防音工事って?

防音対策で知られている、防音工事。
安心して音楽活動などに励むことができるのが嬉しいですよね。
しかし防音工事をすることでどのくらい防音がされるのでしょうか?
環境スペースが防音工事について深堀りしていきたいと思います。

環境スペース,防音工事

完全に防音にすることは難しい

実は「防音」とは言っても完全に音を遮断することはできません。
聞こえる音が小さくなるというのが正解です。
理論上では完全に音を遮断することはできるのですが、それを実際にしようとすると防音の層を何重にもする必要があり、実現することは難しい現実です。

音には空気伝搬音と、個体伝搬音の2種類があります。
空気伝播音は、ピアノやテレビなどから放出された音が空気中を伝搬する音のことです。
固体伝搬音は、振動が建物に直接加わって伝搬し、天井や壁を振動させて空気中に音として放出する音のことです。

お客様に合わせた防音対策

ピアノの音の大きさは、単位にしてアマチュアでも90db~100dbあり、プロの場合は約110db程になります。
勿論性別や楽曲、経験によっても変わります。
低音から高音まで幅広い音域があるのがピアノの特徴で、低音は特に振動を周囲に伝えやすくマンションの場合は騒音騒動にもなりかねます。
ピアノの種類やメーカーにより音域や音色も変わるため、そのお客様の要望にあった防音対策をすることが重要となります。
防音の性能をアップさせることも可能ですが、その分部屋が狭くなり、コストもかかります。

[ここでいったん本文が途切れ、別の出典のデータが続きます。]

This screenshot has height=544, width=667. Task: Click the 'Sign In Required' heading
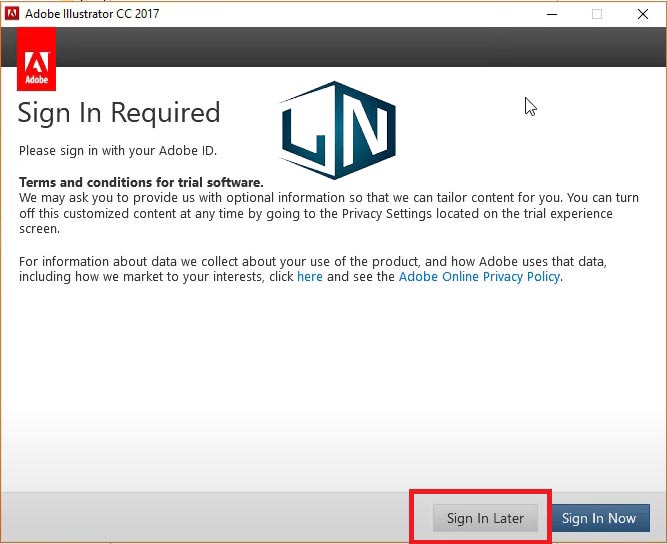(x=119, y=113)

ピアノ室の場合は壁・天井・床に対し遮音と防振構造が必須で、足から音が床を伝わって壁や天井・床などに入射した音が隣室に放射してしまうためです。

防音の設計について

防音対策において、重たさも重要なポイントになります。
防音するためには、荷重を考慮し設計する必要があります。
基本的な考え方に荷重もありますが、RC造より弱い木造の防音室は、1階に設計するのが理想的です。

防音室を作る場合は、今ある建物内に防音の層を1層造って、そこを防音室にするというケースが殆どです。

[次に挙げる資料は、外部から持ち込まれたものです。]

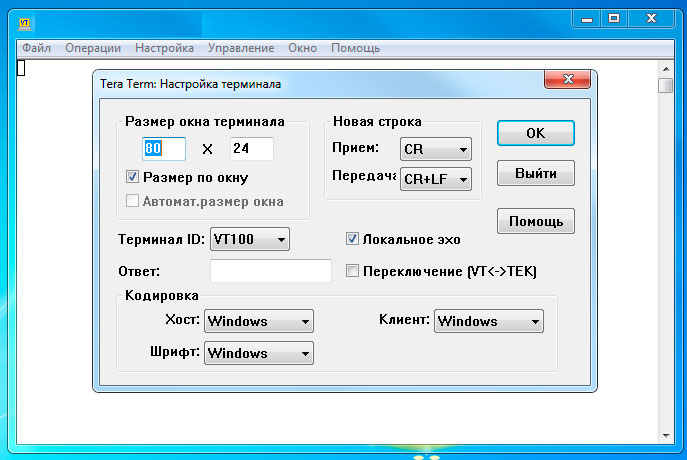Open the Настройка menu
The width and height of the screenshot is (687, 460).
[x=164, y=48]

バックスインボックス工法という防音対策の仕方の場合は、部屋の中に部屋を作って、更にその部屋の中にもう1部屋を作るようなものです。
二重サッシはガラスとガラスの間に隙間がありますが、防音室も同じように壁と壁の隙間を設けています。
この工法はライブハウスや、コンサート会場、劇場などでも採用され、高い防音効果があります。
特にドラムのための防音室では、こういったより性能の高い防音の仕方が必要となります。